Brief 1: In the forum thread about combining audio transcription and translation, which two models does the reply suggest using?
Brief 2: Carry on the forum thread about combining audio transcription and translation from its last line.
─── Study text ───
Need an API That Combines Audio Transcription and Translation

Currently, to implement live translation using OpenAI’s APIs,

I must first transcribe audio using the transcribe model,

then send the transcribed text to the conversation model for translation.

This process creates two separate outputs, which slows down the overall response time.

If the transcription output could be handled internally and passed directly to the translation process—without being returned separately—it could significantly reduce the delay in real-time translation.

I would greatly appreciate an API that integrates these steps into a single request.

You can use gpt-4o-audio-preview and gpt-4o-mini-audio-preview (if you have access to it). It allows both audio and text when sending and receiving responses.

The response comes in audio and transcription if you enable both in modalities.

This example there shows how to enable text and audio modalities.
─── Given data ───
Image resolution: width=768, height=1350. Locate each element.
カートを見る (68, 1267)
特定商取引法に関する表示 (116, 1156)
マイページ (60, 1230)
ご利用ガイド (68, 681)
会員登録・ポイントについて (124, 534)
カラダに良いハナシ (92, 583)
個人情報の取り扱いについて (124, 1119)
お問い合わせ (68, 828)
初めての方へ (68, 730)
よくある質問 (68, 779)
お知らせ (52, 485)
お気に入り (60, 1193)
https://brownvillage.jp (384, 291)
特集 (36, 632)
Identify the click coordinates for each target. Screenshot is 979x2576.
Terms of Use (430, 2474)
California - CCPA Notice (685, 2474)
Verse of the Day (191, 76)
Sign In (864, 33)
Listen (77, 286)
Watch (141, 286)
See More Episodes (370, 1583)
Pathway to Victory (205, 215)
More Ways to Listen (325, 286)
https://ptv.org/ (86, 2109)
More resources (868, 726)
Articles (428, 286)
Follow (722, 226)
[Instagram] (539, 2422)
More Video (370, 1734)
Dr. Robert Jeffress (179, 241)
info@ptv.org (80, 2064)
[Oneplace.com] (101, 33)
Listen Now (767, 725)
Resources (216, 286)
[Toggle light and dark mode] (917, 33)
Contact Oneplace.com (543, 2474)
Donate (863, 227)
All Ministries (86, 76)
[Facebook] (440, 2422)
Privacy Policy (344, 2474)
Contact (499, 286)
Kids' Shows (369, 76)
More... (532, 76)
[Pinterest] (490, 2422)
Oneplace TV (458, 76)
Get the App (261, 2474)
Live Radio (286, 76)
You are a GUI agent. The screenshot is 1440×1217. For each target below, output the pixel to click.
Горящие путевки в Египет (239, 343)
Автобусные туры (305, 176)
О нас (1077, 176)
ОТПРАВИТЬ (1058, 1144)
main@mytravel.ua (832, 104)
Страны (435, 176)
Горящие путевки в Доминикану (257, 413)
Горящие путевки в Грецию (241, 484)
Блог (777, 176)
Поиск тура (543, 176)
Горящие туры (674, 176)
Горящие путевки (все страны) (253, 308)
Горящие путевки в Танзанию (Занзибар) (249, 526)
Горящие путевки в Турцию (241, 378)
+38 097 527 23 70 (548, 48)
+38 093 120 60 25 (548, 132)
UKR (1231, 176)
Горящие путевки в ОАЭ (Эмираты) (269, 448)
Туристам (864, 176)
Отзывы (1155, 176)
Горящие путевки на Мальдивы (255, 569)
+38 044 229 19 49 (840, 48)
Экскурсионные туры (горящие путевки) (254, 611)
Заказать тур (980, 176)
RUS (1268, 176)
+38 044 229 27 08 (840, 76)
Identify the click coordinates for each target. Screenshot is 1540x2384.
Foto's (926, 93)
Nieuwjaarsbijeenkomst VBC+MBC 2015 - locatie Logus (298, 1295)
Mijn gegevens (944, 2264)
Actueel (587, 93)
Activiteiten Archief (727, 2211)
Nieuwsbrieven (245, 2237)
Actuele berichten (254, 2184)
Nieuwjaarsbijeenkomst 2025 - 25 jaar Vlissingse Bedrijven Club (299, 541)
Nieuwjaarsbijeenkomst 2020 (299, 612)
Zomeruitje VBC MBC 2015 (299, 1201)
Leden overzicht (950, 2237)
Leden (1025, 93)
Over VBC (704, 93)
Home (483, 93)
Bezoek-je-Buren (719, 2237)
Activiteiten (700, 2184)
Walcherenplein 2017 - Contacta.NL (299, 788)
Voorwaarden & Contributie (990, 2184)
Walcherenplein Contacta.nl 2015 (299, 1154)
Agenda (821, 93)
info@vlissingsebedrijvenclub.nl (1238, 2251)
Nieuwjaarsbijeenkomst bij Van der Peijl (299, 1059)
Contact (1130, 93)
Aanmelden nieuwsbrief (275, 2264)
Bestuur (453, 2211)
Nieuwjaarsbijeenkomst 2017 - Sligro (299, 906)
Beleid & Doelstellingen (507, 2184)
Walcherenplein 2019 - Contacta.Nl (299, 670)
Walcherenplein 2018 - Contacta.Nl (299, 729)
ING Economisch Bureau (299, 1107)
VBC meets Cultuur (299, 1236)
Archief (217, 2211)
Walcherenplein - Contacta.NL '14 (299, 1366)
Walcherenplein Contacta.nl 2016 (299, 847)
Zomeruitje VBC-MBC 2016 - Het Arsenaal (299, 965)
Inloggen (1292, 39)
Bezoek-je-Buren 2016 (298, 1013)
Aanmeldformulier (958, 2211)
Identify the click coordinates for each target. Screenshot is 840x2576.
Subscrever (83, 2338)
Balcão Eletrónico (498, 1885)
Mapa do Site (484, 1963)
───
Expected answer 1: gpt-4o-audio-preview and gpt-4o-mini-audio-preview

Expected answer 2:
import base64
from openai import OpenAI

client = OpenAI()

completion = client.chat.completions.create(
    model="gpt-4o-audio-preview",
    modalities=["text", "audio"],
    audio={"voice": "alloy", "format": "wav"},
    messages=[
        {
            "role": "user",
            "content": "Is a golden retriever a good family dog?"
        }
    ]
)

print(completion.choices[0])

wav_bytes = base64.b64decode(completion.choices[0].message.audio.data)
with open("dog.wav", "wb") as f:
    f.write(wav_bytes)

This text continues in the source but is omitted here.